> **Data entries**:
++++

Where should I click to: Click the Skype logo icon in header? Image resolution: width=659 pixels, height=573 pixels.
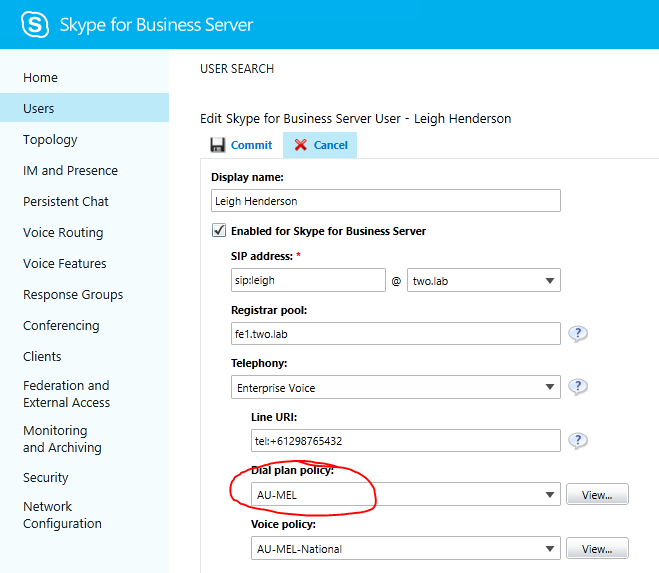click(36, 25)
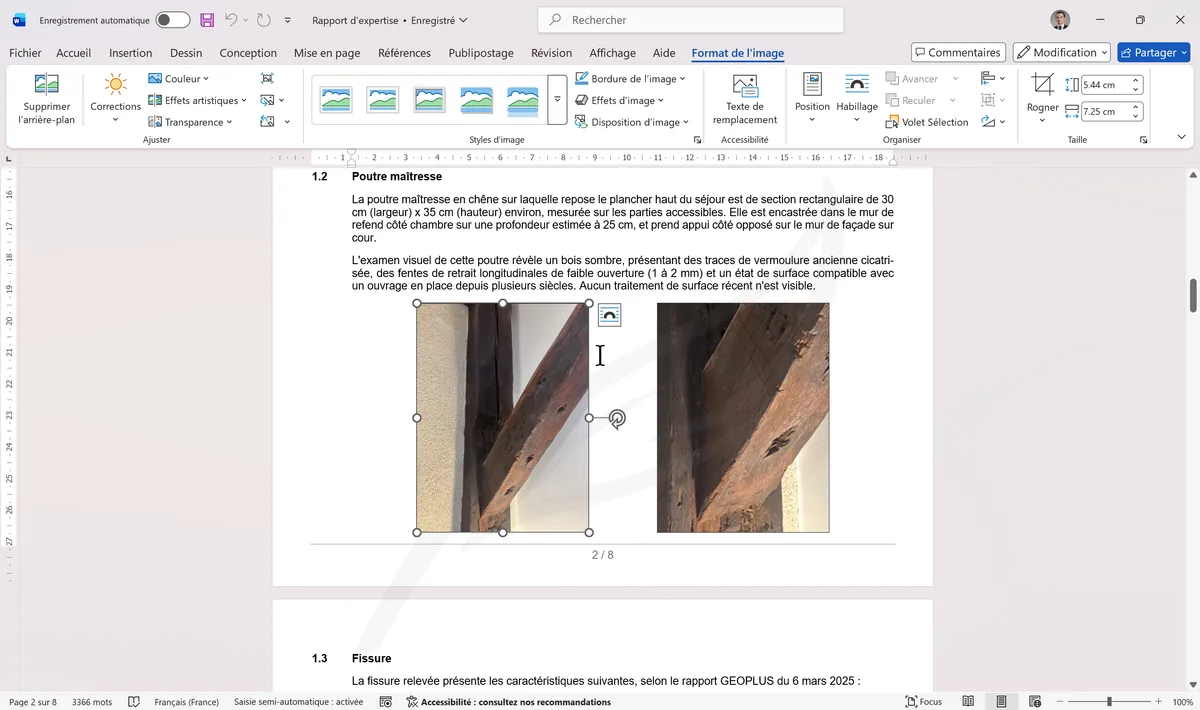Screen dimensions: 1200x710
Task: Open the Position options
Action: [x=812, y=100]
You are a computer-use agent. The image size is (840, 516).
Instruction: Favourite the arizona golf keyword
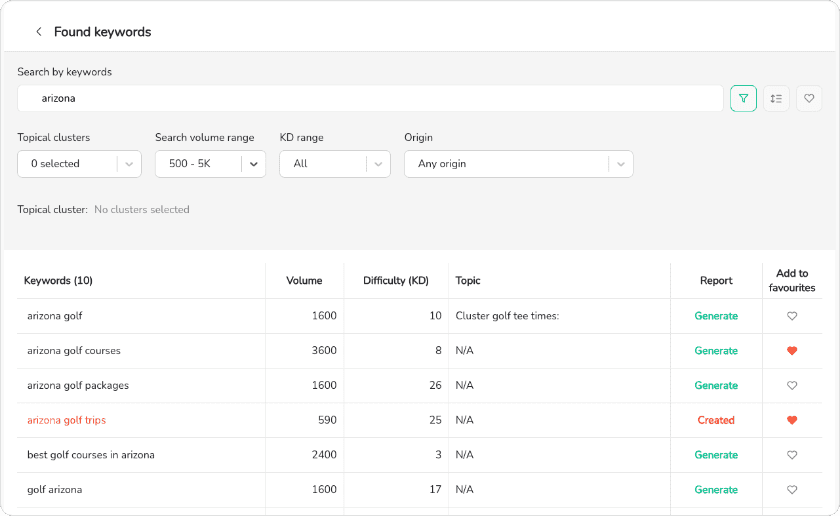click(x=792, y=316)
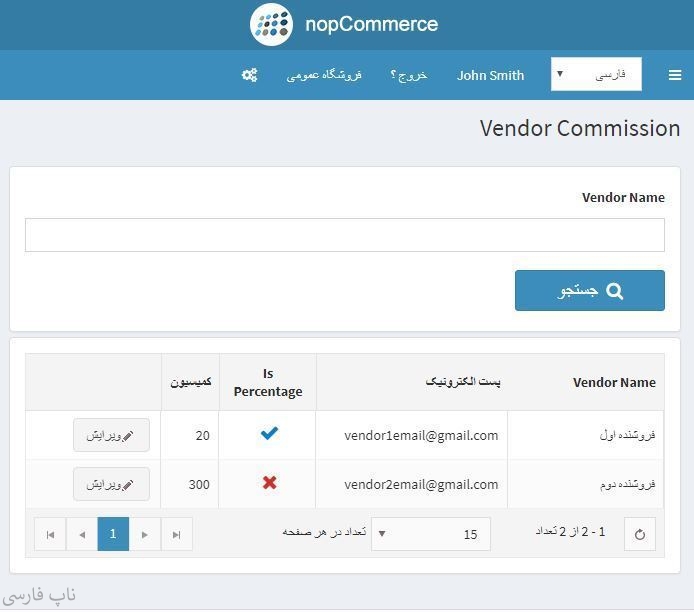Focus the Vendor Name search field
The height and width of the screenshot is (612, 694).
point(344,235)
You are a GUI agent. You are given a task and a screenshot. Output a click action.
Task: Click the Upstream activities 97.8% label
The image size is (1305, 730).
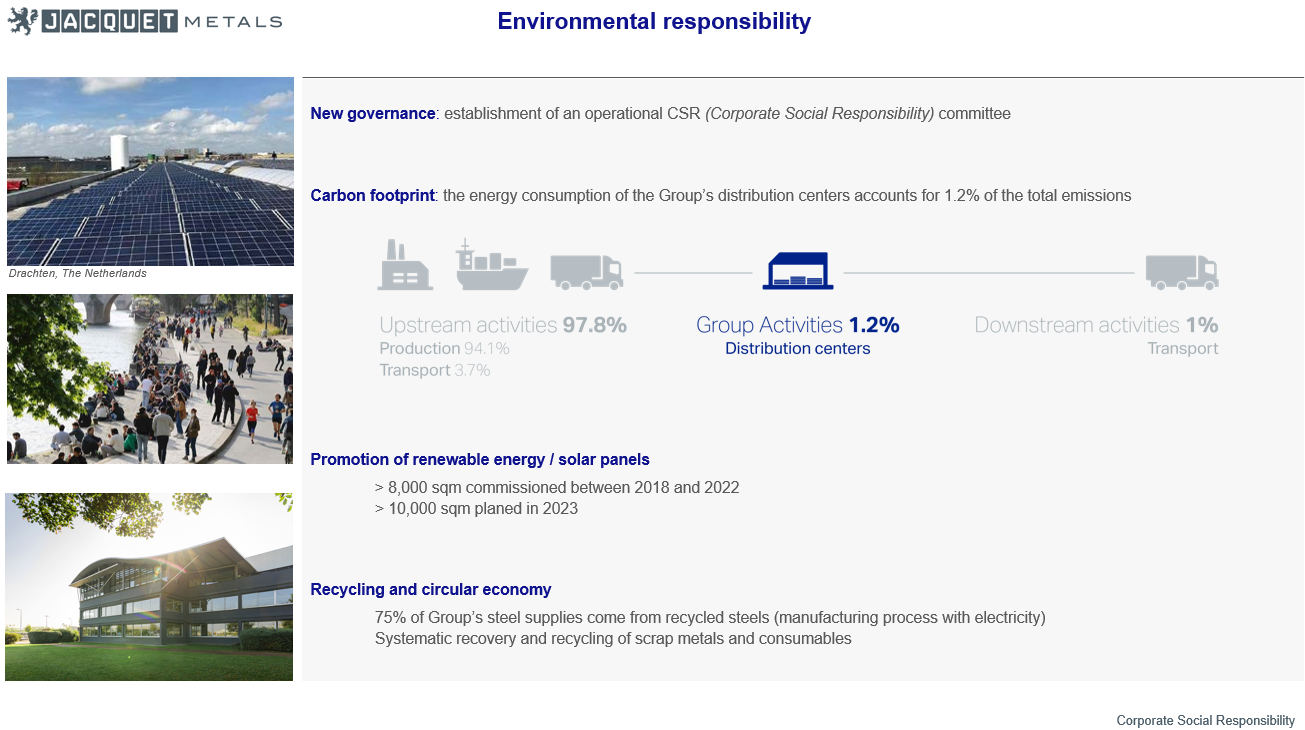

++++

> **What the task requires**: Reproduce every line from the preceding data in which the word "size" can be found.

> **Output**:
You are a computer-use agent. The image size is (840, 516).
The image size is (1305, 730).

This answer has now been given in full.